I’ve been scratching my head over a few blog posts on the Quandl Blog on alpha-decay. I commented on these posts, “Alternative Data – The Newest Trend in Financial Data” and “The Unbearable Transience of Alpha”, in a recent blog post.
Specifically, one line best encapsulates my concern: “Professional allocators will not pay hedge fund fees for the execution of strategies that are on the first year curriculum of any Masters of Finance program.” It makes a lot of sense that if it were easy, anyone could do it. But, according to the efficient market hypothesis, if everyone does it, then “it” ceases to be. Basically, Tammer would suggest that people who are still using things that everyone knows about and does (i.e., P123 users who rely on fundamental data and tired old value investing formulas) are basically guaranteeing their own mediocrity. He propose “alternative data” as one way of maintaining an edge.
This idea is not all that “fringy”:
Bill Miller recently contended that conventional value screening methods increasingly return value traps (i.e., low valuation ratios that deserve to be low) on episode 117 of the Investor’s Podcast. Howard Marks recently remarked that typical investors will achieve typical performance – he also stated that to be different, one must think differently – in a recent interview with Barry Ritholtz.
I’ve accepted the idea that the alpha content of fundamental and other conventional data is decaying. As a result, I should rely more heavily on recent performance (vis-a-vis, Bayesian inference) to infer future performance, but not so much lest I forget the past. I’ve also accepted that I should make my personal investing system as unique and as “irreplicable” as possible. But I still can’t shake the notion that maybe I am decade or so late to the game – that despite all my best efforts, future performance will be mediocre because I am using data that everyone knows about and has access to. Still, I remain hopeful that the somewhat more proprietary nature of Compustat’s Financial Statement Balancing System is more resilient to alpha decay than commodity fundamental data.

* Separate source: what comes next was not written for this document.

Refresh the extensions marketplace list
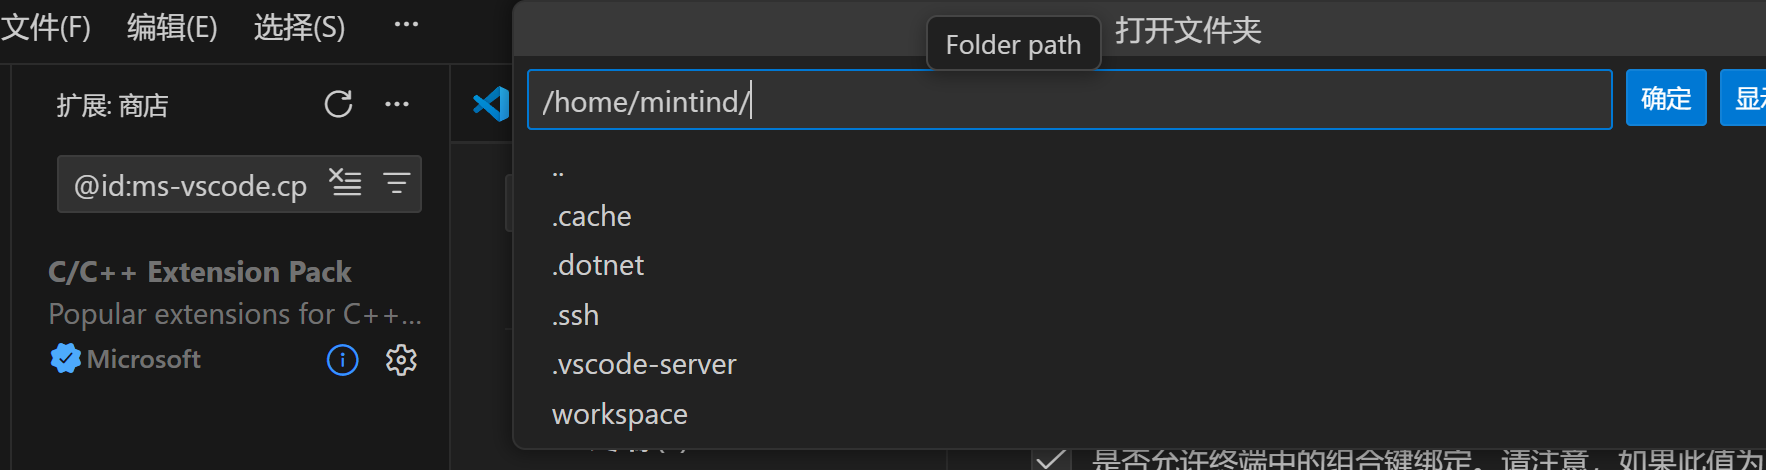 pos(338,104)
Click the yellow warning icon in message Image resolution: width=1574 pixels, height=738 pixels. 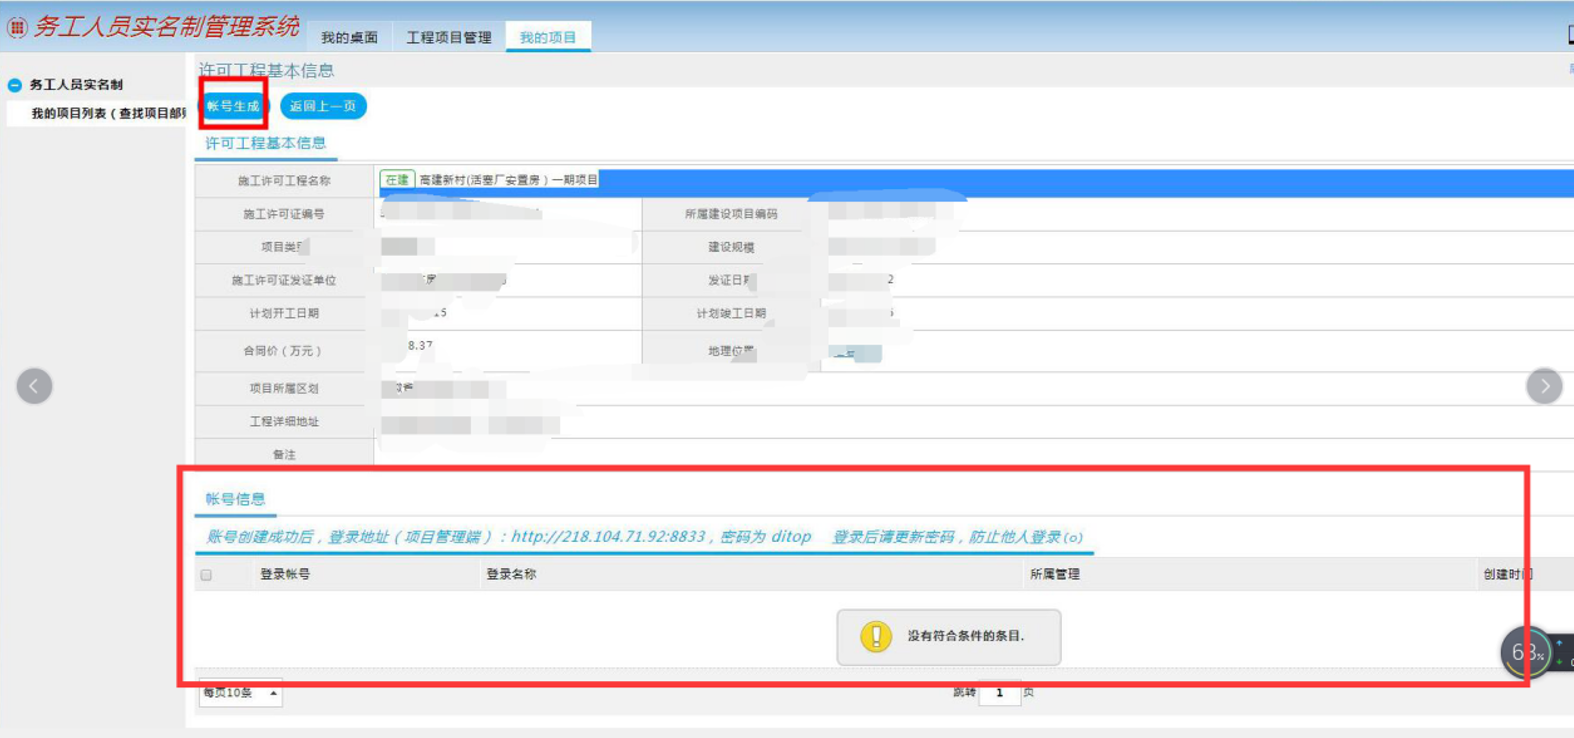876,636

While the alpha-decay hypothesis does make sense, it contrasts with one of my basic philosophies: Keep It Simple, Stupid (KISS). KISS is crude way of saying that elegance and simplicity almost always beat complexity and opacity. Simplicity works because it simple things are easy to understand – it decrease the likelihood of over-fitting and conflation. But how should one reconcile the alpha-decay thesis with the KISS philosophy?

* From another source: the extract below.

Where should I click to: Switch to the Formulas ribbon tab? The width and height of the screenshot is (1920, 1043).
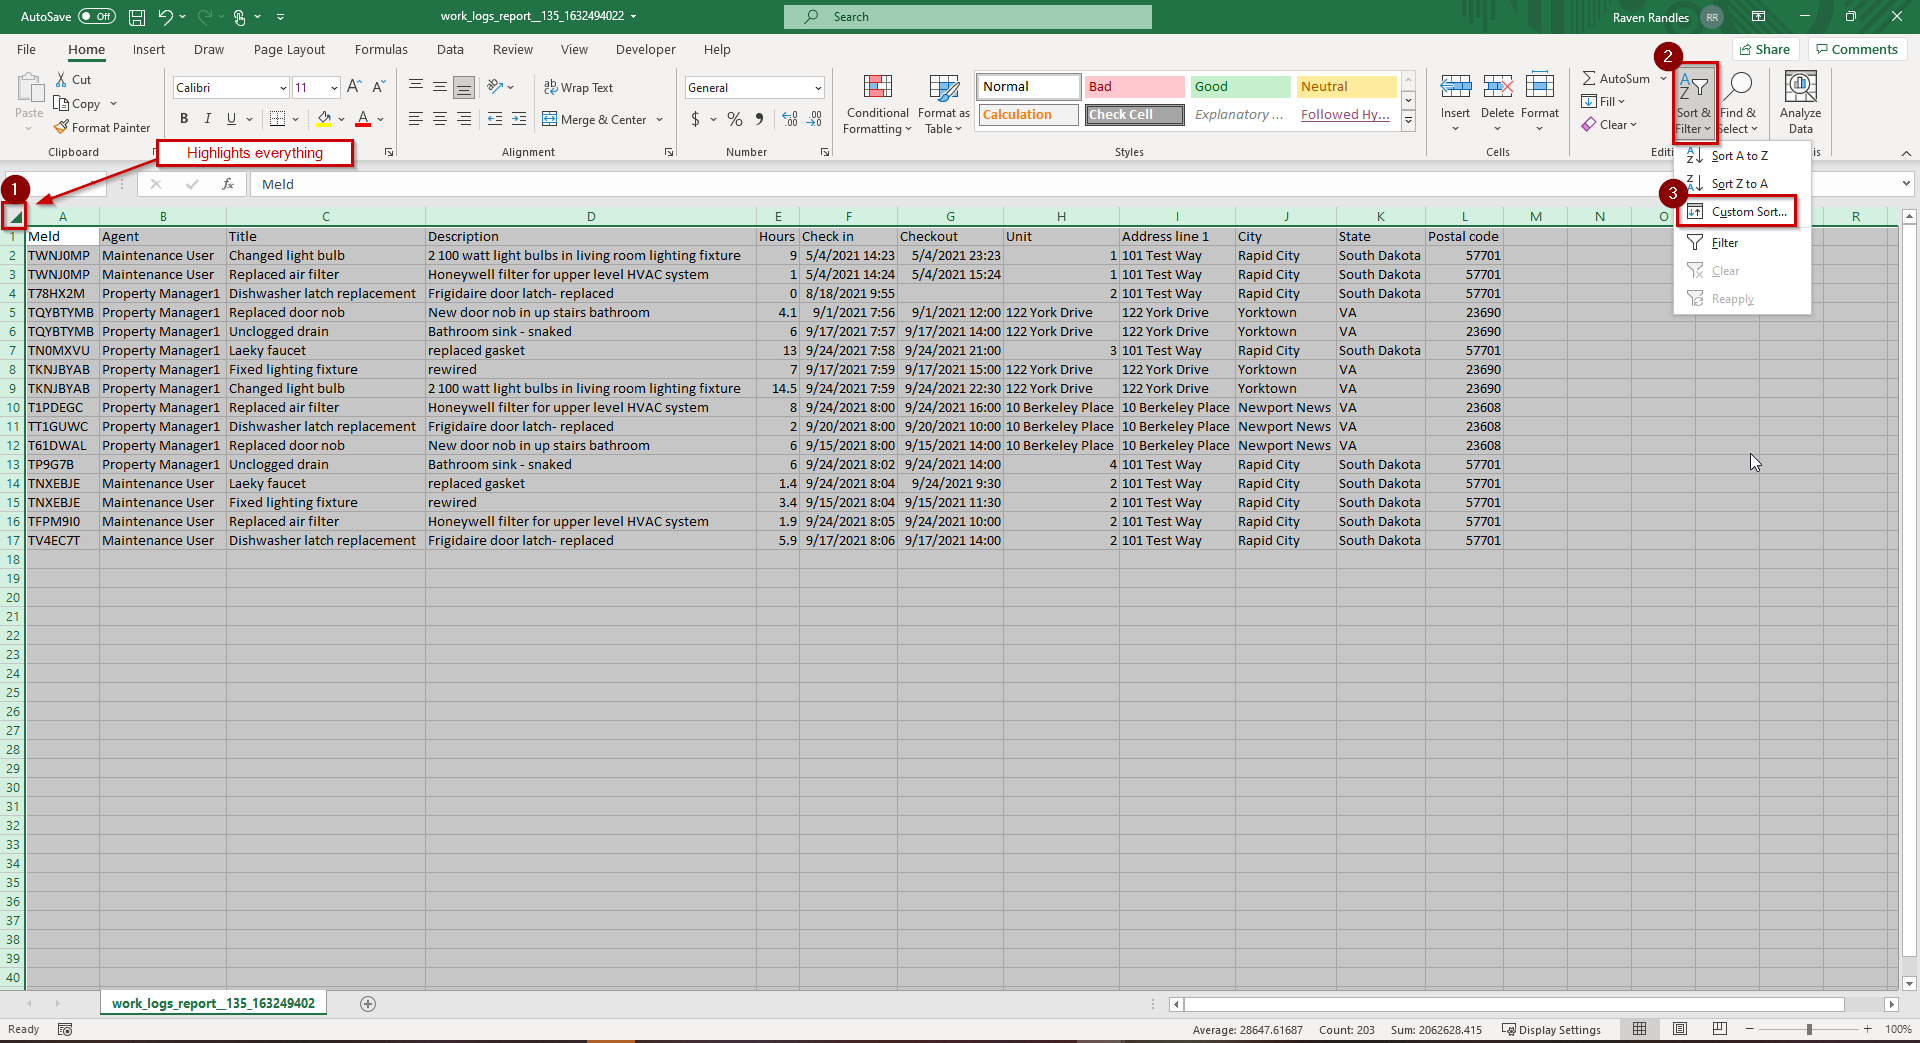381,50
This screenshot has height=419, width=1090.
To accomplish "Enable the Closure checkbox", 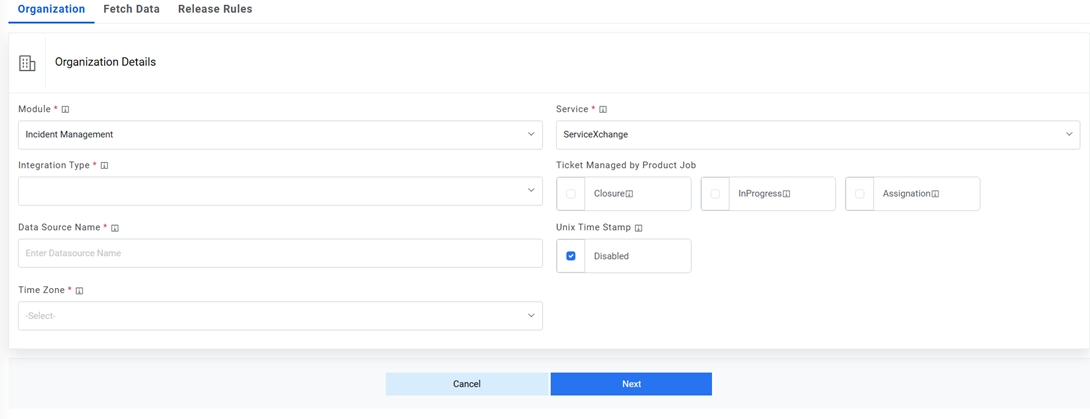I will 571,194.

Each time I attempt to answer this question, I just come up with more questions, each iteratively more difficult to answer:
Does it really mean that complicated systems are less susceptible to alpha-decay due to their difficulties to replicate and low likelihoods that they will be replicated?
How much more efficient is the market now as a result of the proliferation of algorithmic trading than it was in the past? How much more efficient can the market become?
At what point does active investing no longer pay off?
On the other hand, will the mega-trend towards passive management preserve or even grow market inefficiencies in the future?
Is it possible to achieve a golden balance between simplicity with uniqueness? One that balances ideas which are understood to be fundamentally sound with a complex implementation… one that is both technically within my ability to automate and yet is still resilient to the forces which are currently assaulting the moat of my alpha.